From Downer to Endorphins

I suffer from depression. There, I’ve said it.

And having written it, I sit here and stare at the sentence, asking myself if this is really what I want to write a blog post about. Of course it’s not. In the first place, I’ve always said I like to keep my blog positive. Why would I want to write about a downer subject like depression?

Another problem is, a lot of people don’t “believe in” depression. “Oh, just get over it,” these people say. “Pull yourself up by your bootstraps.”

Have you ever tried actually pulling yourself up by your bootstraps, or sneaker laces, as the case may be? I have not, but quite frankly, I can’t see it working. I’d probably end up flat on my back with my feet over my head, looking perfectly ridiculous. Might give anybody who happened to see it a good laugh, but I can’t see it doing me much good.

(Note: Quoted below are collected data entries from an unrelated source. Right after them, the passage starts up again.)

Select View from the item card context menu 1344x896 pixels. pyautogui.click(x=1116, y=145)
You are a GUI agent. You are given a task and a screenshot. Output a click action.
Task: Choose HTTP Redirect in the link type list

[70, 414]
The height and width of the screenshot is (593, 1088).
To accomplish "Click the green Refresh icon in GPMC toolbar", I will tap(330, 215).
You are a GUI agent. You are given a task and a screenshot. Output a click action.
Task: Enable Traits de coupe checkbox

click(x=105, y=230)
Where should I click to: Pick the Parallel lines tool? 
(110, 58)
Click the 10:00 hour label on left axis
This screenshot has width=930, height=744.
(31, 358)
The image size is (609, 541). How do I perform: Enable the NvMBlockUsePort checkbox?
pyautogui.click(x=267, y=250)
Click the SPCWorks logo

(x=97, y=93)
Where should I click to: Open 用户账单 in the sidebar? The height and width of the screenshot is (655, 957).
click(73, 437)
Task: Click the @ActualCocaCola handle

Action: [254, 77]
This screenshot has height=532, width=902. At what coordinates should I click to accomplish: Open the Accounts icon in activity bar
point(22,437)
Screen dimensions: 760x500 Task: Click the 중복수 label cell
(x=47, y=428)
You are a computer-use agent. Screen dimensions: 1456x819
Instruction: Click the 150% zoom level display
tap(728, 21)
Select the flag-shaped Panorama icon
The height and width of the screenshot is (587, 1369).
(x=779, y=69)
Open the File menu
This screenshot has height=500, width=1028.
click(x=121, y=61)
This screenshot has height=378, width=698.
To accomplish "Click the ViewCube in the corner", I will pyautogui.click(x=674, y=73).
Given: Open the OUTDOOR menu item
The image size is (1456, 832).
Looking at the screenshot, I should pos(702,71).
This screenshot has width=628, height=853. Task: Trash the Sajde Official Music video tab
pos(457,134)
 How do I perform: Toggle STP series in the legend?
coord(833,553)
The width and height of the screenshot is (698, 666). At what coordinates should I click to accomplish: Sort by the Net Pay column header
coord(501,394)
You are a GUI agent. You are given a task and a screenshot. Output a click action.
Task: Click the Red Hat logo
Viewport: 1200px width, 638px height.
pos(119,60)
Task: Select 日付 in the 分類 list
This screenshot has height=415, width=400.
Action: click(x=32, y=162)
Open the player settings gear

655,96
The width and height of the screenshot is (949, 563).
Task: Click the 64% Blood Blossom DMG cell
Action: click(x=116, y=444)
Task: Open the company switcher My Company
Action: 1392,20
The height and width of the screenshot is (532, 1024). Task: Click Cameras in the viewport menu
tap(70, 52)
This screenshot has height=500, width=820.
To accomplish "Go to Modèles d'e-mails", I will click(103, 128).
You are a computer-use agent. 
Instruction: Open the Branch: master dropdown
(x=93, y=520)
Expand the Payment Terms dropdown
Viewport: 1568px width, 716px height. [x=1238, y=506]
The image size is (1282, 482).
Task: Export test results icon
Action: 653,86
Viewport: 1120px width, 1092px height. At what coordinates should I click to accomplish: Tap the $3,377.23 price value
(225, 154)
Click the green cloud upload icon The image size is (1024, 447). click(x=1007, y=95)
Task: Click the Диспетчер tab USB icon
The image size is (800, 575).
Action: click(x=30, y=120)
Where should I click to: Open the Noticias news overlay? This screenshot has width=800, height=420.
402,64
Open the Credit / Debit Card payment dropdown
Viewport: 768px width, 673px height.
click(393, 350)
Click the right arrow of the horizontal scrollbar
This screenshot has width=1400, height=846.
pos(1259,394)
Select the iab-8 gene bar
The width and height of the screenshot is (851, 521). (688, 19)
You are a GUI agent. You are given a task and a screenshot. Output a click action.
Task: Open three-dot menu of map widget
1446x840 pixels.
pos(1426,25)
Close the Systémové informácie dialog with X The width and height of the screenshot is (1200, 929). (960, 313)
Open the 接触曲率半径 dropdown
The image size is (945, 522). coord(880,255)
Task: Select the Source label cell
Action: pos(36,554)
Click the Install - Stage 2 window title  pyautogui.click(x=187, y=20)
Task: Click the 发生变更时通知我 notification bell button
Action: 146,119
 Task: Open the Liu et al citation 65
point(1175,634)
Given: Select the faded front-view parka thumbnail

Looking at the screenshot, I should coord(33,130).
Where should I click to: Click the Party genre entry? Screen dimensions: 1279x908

Almost worst is the well-meaning person who says, “Why are you depressed? You have a wonderful husband, an adorable dog. You have a house and a job,” etc. That makes me feel even more depressed, because what kind of a lowlife can’t be appreciative of Steve and Tabby?

So, no, this is not the blog post I want to be writing.

That was as much as I managed to write on my break at work. After work I went to Curves and worked out really vigorously. I burned a new record of calories, according to the computer. When I announced it to the other ladies, they cheered for me. I got a great shot of endorphins and endorsement! So I don’t feel depressed any more.

However, Steven and I have to be leaving soon to go to Ilion Little Theatre for second auditions for his show, Dirty Work at the Crossroads. Long time readers, if any, will remember that this show has been rescheduled from October to May. I don’t have time to write a new, un-depressed blog post. I have to shower and change.

Anyways, if nobody shows up for auditions, I will have a reason to be depressed. Stay tuned.

2 responses »

  1. I just wanted to let you know, you are not alone when it comes to depression. I’ve struggled with it since I was young, it’s a long story. The great thing about Curves is the “sisterhood” and I’m so glad our cheering, cheered you up. I like working out when you are there, because you are so much fun, and so nice. You get me in a motivated and in a good mood. ty Maybe I’ll see you Monday.

    Reply
    • I certainly plan to be there Monday. It’s the combination of exercise and camaraderie that I love. Both are known to combat depression. Thanks for commenting. It does help to know I’m not alone. That was one reason I wrote the post; I thought I might be letting somebody else know they were not alone. See you on the circuit!